start Records for this exercise

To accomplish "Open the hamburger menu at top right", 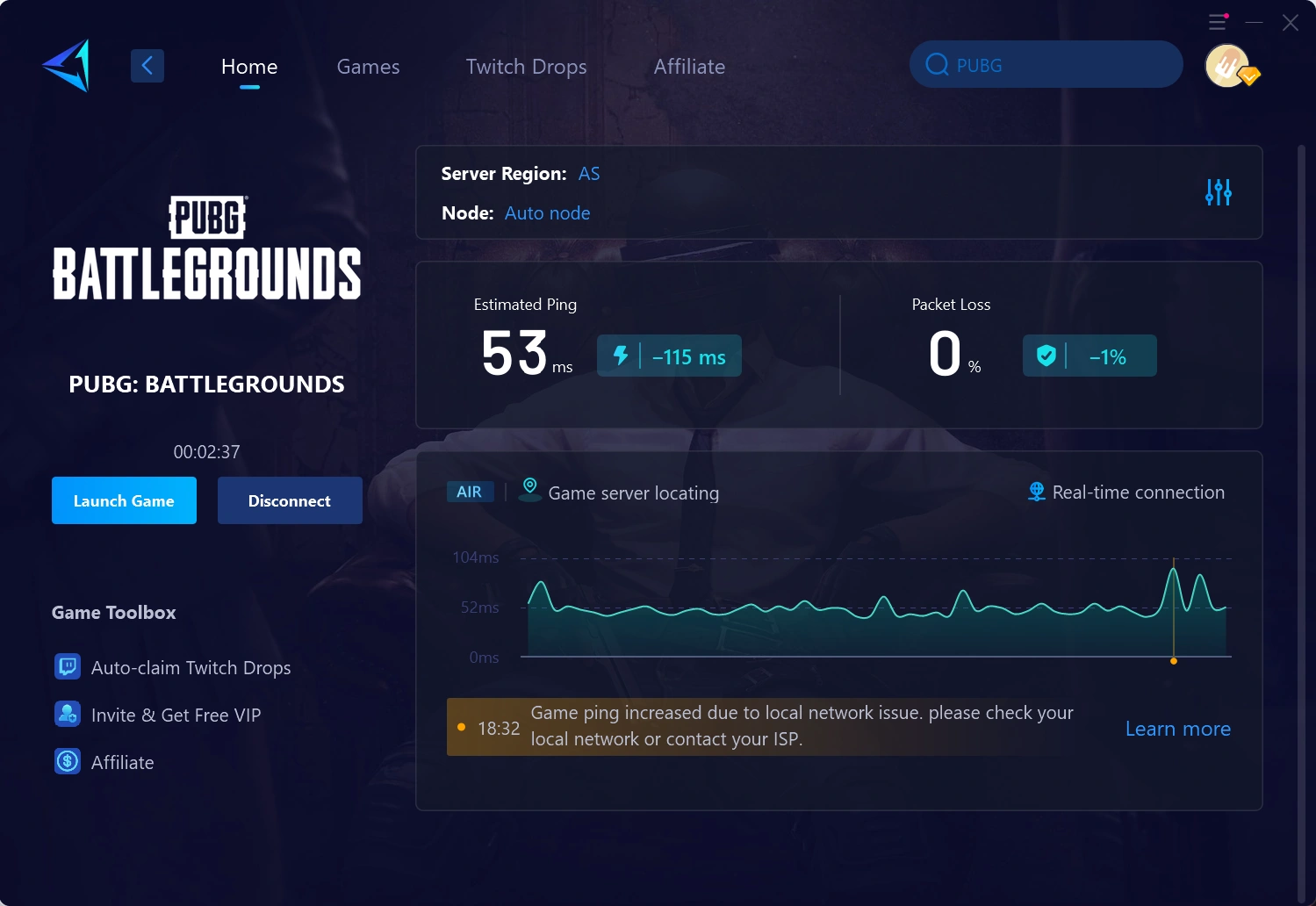I will [1218, 22].
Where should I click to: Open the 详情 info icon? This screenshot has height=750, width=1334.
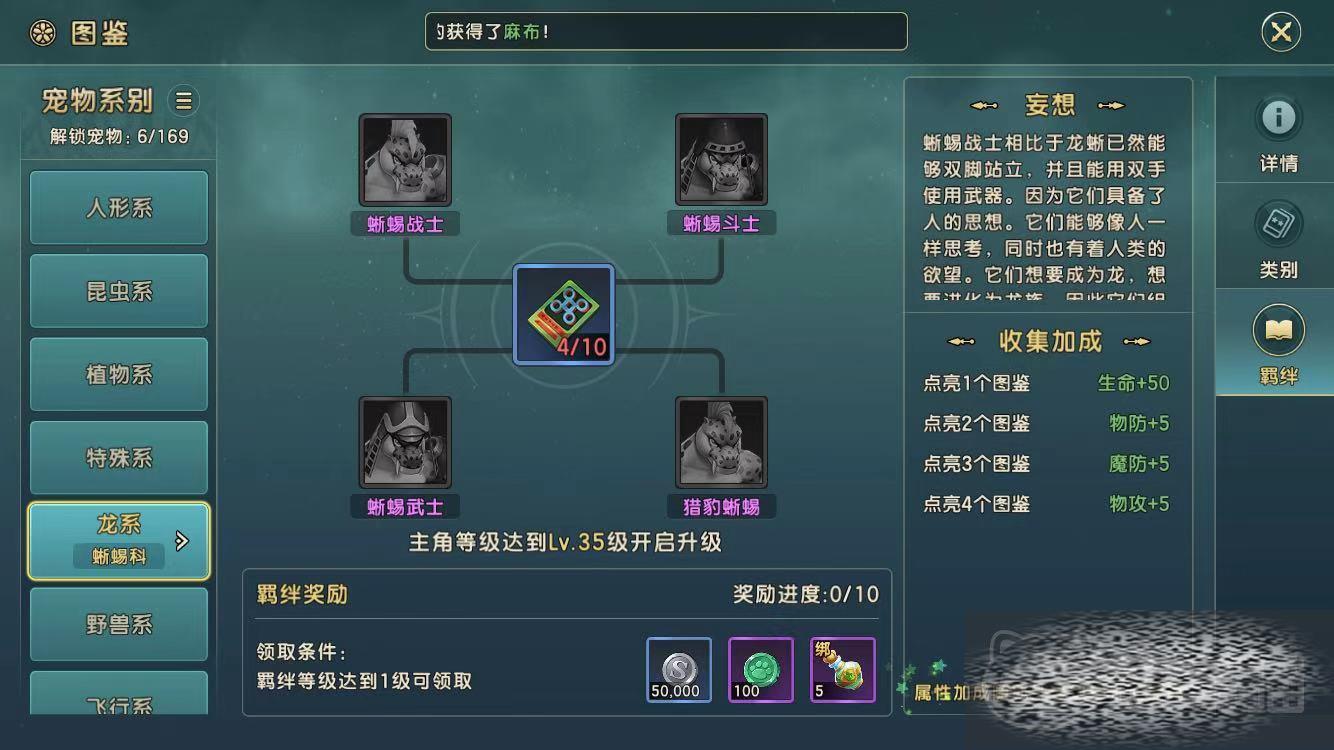click(x=1278, y=118)
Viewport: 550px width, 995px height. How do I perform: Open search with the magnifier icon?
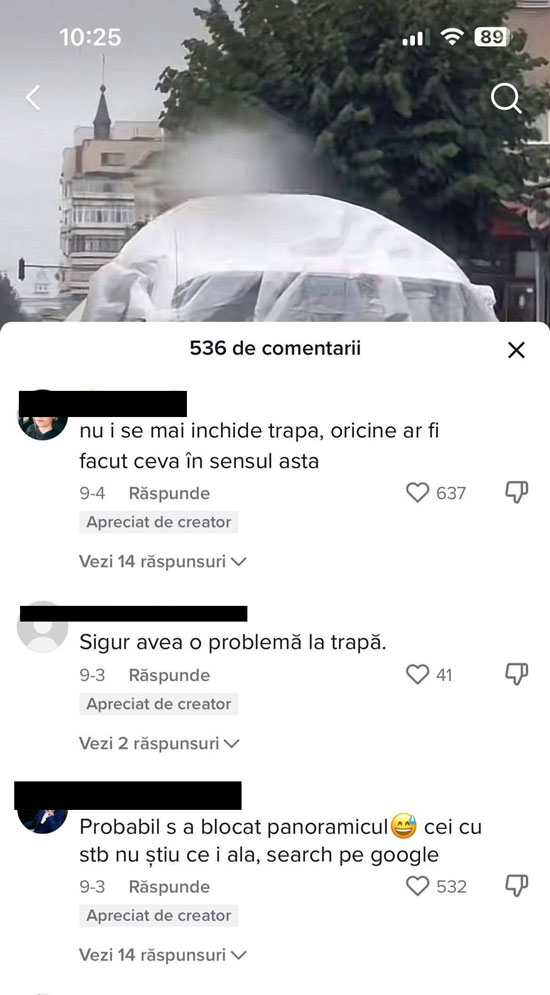pos(506,98)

end Records for this exercise

Retype the material from the line with "Viewport: 550px width, 995px" up to and including its final line, leaving the pictures out.

Viewport: 550px width, 995px height. How do I perform: Open search with the magnifier icon?
pos(506,98)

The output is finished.